***** Passage to read

Desperately seeking attention
Trying to get attention is said to be an evolutionary need. Some scholars in social science call this the “social safety theory,” suggesting that since the dawn of time, being a part of a group has kept us safer and better equipped to handle threats, which improves our odds of survival.
Even today, social isolation and loneliness are linked with an increased risk of chronic disease and premature death. But in the May 2023 book, Addicted to Drama, Scott Lyons, PhD, DO – a doctor of osteopathy and licensed holistic psychologist – is bringing enlightenment to the notion that there’s a fine line between striving to maintain healthy bonds and attention-seeking behaviours.
What is a drama addict?
Dr Lyons’ book is part of a growing conversation in the psychotherapy community about how being a drama queen isn’t just a quirky personality type. Psychologists have honed in on a behavioural pattern they call “Need for Drama” (NFD), which some explain is a maladaptive personality trait more informally known as a drama addict. What is a drama addict? “A drama addict is someone who has an uncontrollable drive toward creating or perpetuating drama,” explains Holly Schiff, PhD, a licenced clinical psychologist.
Drama addiction is more complex than someone’s typical interest in neighbourhood or tabloid gossip, adds psychotherapist Alissa Martinez. “A drama addict finds joy and/or thrill in involving themselves in conflict, confrontation, and gossip,” she says. “The behaviour is typically over-the-top or exaggerated by the individual, and the drama may also have nothing to do with them.”

**********
***** Supplied data

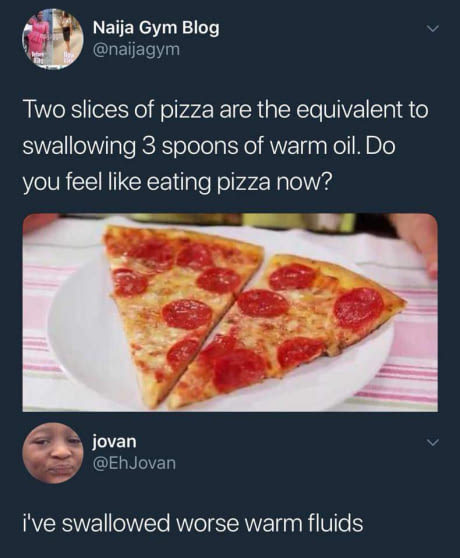Viewport: 460px width, 558px height.
Task: Click the jovan display name
Action: tap(114, 442)
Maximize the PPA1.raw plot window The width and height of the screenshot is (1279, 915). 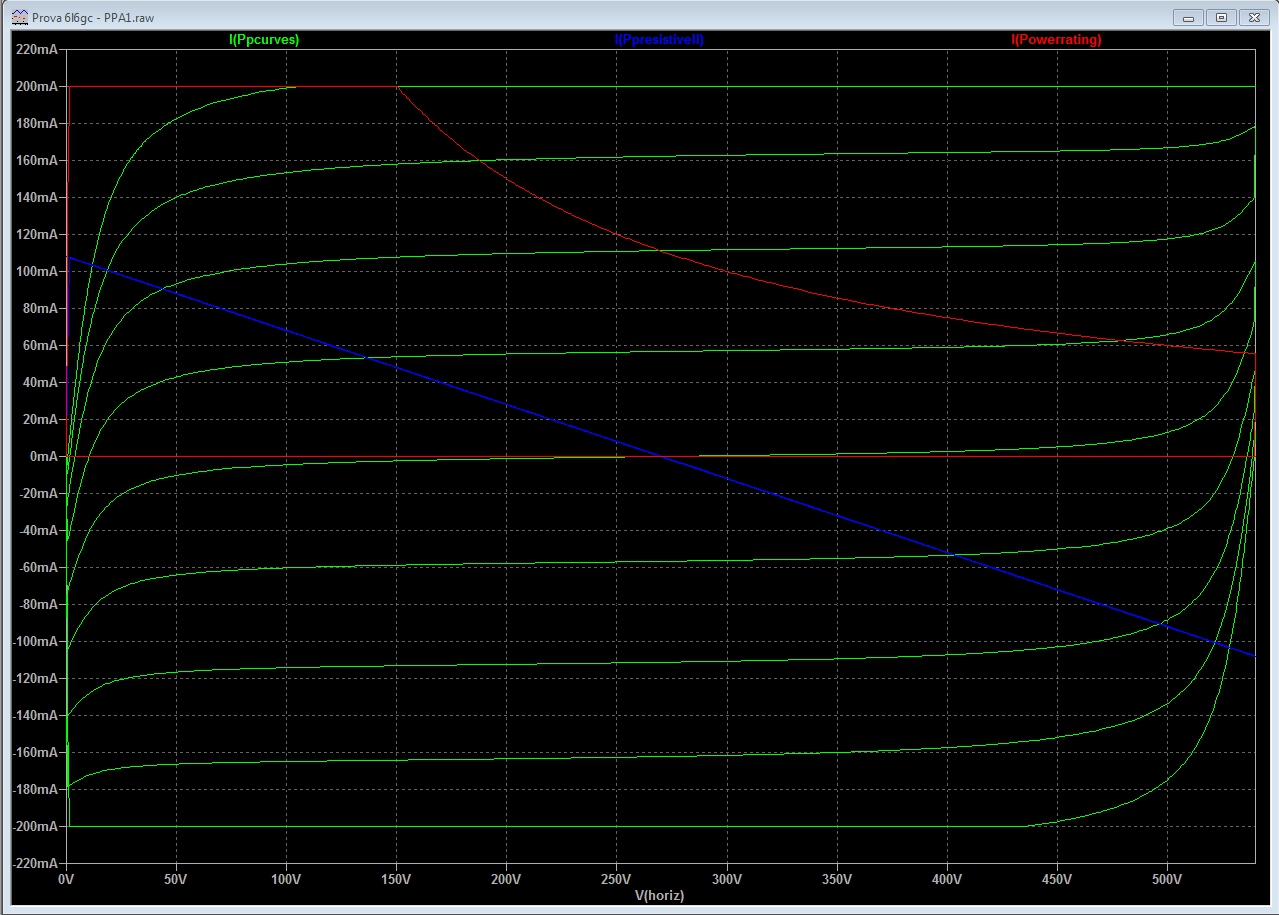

**********

* _Problems to solve_:
a - Answer these from the drama addiction article:
(i) What do some scholars in social science call the idea that belonging to a group has kept us safer?
(ii) In what month and year did the book Addicted to Drama come out?
(iii) What does the abbreviation NFD stand for?
b - Transcribe the drama addiction article from "Desperately seeking attention" to "odds of survival.".

* _Exercise results_:
a -
(i) The "social safety theory"
(ii) May 2023
(iii) Need for Drama

b -
Desperately seeking attention
Trying to get attention is said to be an evolutionary need. Some scholars in social science call this the “social safety theory,” suggesting that since the dawn of time, being a part of a group has kept us safer and better equipped to handle threats, which improves our odds of survival.